Fri, Apr 28, 2023
5:00 pm EDT - 6:30 pm EDT
Eighteenth-century musicology has long been fascinated by women’s contribution to music as professional singers, but to date very few have investigated how women labored in music outside of performance. This is, in part, due to a lack of obvious and immediate sources. Evidence of public activities has been preserved and analyzed in scholarship, while more domestic activities, such as running a local business or teaching, have been largely ignored. In this talk, Professor DeSimone will offer examples of case studies: women who worked as booksellers, contributing to the musical economy by selling printed books of music; women who worked as luthiers alongside their husbands, or helped to sell the instruments their husbands made; women who organized concert series and marketed themselves in new ways. This talk will bring new insight and understanding to the varied ways in which women’s labor in music blurred the lines between public and private, showcasing how they were able to create sustainable and successful entrepreneurial careers beyond singing.

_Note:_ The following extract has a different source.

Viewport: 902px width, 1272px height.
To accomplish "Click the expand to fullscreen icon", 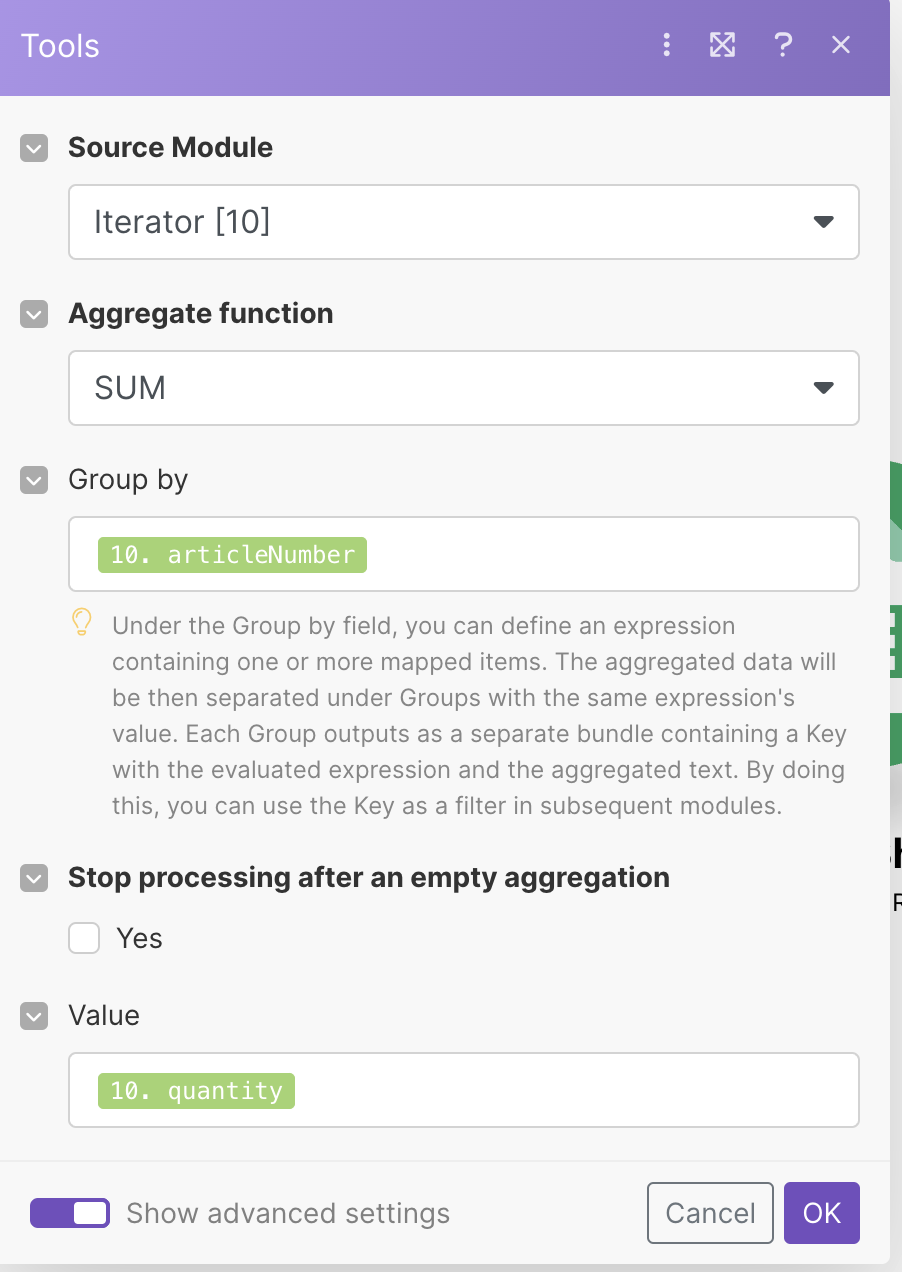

Alison DeSimone is Associate Professor of Musicology and Interim Chair of Music Performance at the UMKC Conservatory. Her monograph, The Power of Pastiche: Musical Miscellany and Cultural Identity in Early Eighteenth-Century England was published in 2021 (Clemson University Press). With Matthew Gardner, she edited Music and the Benefit Performance in Eighteenth-Century Britain (Cambridge University Press, 2020). She has published articles in the Journal of Musicological Research, A-R Online Anthology, Händel-Jahrbuch, and Early Modern Women, and has forthcoming work in Eighteenth-Century Music and Studies in Eighteenth-Century Culture. In 2018, she won the Ruth Solie Prize for an Outstanding Article on British Music from the North American British Music Studies Association. She has served on the board of the Society for Eighteenth-Century Music and the American Handel Society.